MediaInfoLib
MediaInfoLib copied to clipboard
Seek to timecode / duration and set parse duration
Is it possible (or could it be) for MediaInfo to take a parameter as to where to start a seek for metadata and the duration?
We have a lot of trouble detecting captions in our files since the amount of content (slates, preroll, etc) can vary and arbitrarily increasing the parsing duration results in increased loading time with diminishing returns. However, we often have metadata denoting the start time of the actual content, and I think if we were able to somehow tell MediaInfo where to seek to, we'd have a greater chance of correctly identifying the correct metadata.
Not yet possible but doable, just not so easy as it needs to be implemented per container format, and currently seek was implemented years ago for a specific project but not maintained, and it is not so easy with e.g. TS as there is no index so we need to skim the file for finding the indicated start PTS, we need to review the related code and implement the option you want.
An exception to "not yet possible", hidden options for TS only and only duration (no seek) --MpegTs_MaximumOffset=xxxx and --MpegTs_MaximumScanDuration=xxxx.
Primary interest on our end would be for MXF and MOV, which are (usually) thoroughly indexed (in well formed files).

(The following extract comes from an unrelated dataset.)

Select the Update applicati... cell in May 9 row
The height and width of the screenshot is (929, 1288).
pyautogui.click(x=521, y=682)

MXF and MOV are not complex for that. We actually already do that for MXF but without option (it is hard coded to the middle of the stream, by byte offset). I suggest classic parsing from beginning in order to avoid any collateral issues by seeking immediately, + seek to the expected timestamp (or timecode) during the expected duration after the initial parsing.
@plondino @joe-sciame-wm we added an option for letting you set the probe place, for MXF (there was already a default probe of 64 MB at 50% of the file) and MP4 (new probe). The default for both MXF and MP4 is now after 30s seek to 50% of the file and check during 30s.

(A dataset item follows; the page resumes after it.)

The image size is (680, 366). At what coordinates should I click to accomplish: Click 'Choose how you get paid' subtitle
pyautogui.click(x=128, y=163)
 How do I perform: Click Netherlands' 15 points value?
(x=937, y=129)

Option is --File_ProbeCaption=(Seek)[+(Duration)][+(format)]
Seek and duration can be a timestamp, a timecode, a byte size, a count of seconds, a percentage (of the file duration).
"(format)" can be empty (=for all), mp4, mxf.
Example: --File_ProbeCaption=00:01:00:00+30s+mp4,50%+64M means seek at 00:01:00:00 then scan during 30s for mp4, seek at 50% then scan during 64 MiB for others.
If you set for MP4 and not for others, the default is used for others.
During development I remarked that scanning caption in MP4 is often (it depends on how captions are muxed in the file, it is fast if it is by block of e.g. 1 second, slow if it is 1 CDP packet after each video frames) fast for MP4 on SSD (it may be worse on S3 due to the latency of seeks), you may want to try to increase the scan duration without suffering too much of analysis duration, maybe up to the full file --File_ProbeCaption=0%+100%+mp4.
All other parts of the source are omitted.